The study included 934 participants, predominantly white (90%) and female (72%). 16% (n=145) were classified as having SJL. The SJL group had a higher proportion of males, were younger (38.4 ± 11.3 years vs 46.8 ± 11.7 years), and had a greater percentage of short sleepers. Seventeen bacterial species showed significantly different abundances between the SJL and no-SJL groups. Nine species were more abundant in the SJL group, and eight were less abundant. Machine learning analysis did not reveal significant differences in overall microbiome composition. Diet quality partially mediated the association between SJL and the abundance of two microbiome species (SGB71759 and Ruminococcaceae bacterium). Nut intake also significantly mediated the relationship between SJL and these two species, as well as two additional species (Flavonifractor plautii and Clostridia bacterium SGB14253). Participants with SJL had slightly poorer diet quality scores, higher intakes of fish and seafood, sugar-sweetened beverages, and potatoes, and lower intakes of fruits and nuts. They also had fewer eating occasions and main meals and a later first main meal time. Fasting GlycA (inflammation marker) and IL-6 were slightly higher in the SJL group, though not significant after multiple testing correction. No significant differences were found in other fasting or postprandial biomarkers or CGM data. Subgroup analyses revealed interactions between SJL and GlycA based on sex (males with SJL exhibiting higher inflammation) and age. Perimenopausal women were more susceptible to SJL-related inflammation.

This study provides novel evidence of multiple associations between SJL, diet quality, dietary habits, inflammation, and gut microbial composition in a large, deeply phenotyped cohort. While the overall microbiome composition did not predict SJL status, specific species showed significant differences independent of age. The partial mediation effects of diet and nut intake suggest modifiable dietary factors influence the SJL-microbiome relationship. This aligns with existing knowledge that individuals with SJL tend to consume less healthy diets.

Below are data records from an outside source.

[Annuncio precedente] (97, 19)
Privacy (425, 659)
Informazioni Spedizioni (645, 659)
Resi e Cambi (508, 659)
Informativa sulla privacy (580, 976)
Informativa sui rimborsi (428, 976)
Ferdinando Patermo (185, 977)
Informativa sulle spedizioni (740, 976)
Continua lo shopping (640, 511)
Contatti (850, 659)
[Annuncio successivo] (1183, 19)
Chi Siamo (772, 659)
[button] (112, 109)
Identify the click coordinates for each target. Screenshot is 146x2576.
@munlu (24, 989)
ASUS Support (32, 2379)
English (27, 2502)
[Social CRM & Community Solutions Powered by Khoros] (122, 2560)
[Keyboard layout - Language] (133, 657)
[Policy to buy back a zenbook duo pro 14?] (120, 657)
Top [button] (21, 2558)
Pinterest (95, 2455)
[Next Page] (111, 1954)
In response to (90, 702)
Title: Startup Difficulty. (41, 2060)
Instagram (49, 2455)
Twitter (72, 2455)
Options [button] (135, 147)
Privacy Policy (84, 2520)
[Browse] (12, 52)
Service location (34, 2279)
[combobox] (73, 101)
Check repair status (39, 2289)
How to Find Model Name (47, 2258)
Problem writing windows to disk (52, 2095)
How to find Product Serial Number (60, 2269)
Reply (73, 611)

The findings of slightly elevated inflammation markers, although not significant after correction, warrant further investigation, especially the interactions observed across sex and menopausal status. The lack of significant differences in fasting and postprandial metabolic markers in this largely healthy cohort contrasts with some previous findings in metabolically unhealthy populations. This may reflect the overall health of the PREDICT 1 cohort, which has a lower prevalence of inadequate sleepers compared to the general population. The results suggest that even minor circadian misalignment may have health implications, possibly through its influence on diet and the gut microbiome.

This study demonstrates associations between social jetlag (SJL), gut microbiome composition, dietary patterns, and inflammation. Dietary factors partially mediate the relationship between SJL and the gut microbiome. Maintaining a healthy diet and consistent sleep-wake timing are recommended lifestyle changes. Further research is needed to confirm causality and long-term effects of SJL, potentially exploring microbial therapies as clinical interventions.

The cross-sectional design limits causal inference. Lack of information on shift work, employment status, sleep latency, and sleep medication use are limitations. Subjective sleep measures were used due to the impact of the study protocol on actigraphy data. The week versus weekend sleep comparison might not fully capture the impact of work versus work-free days. The relatively low prevalence of SJL and short sleepers in the cohort may limit generalizability to broader populations.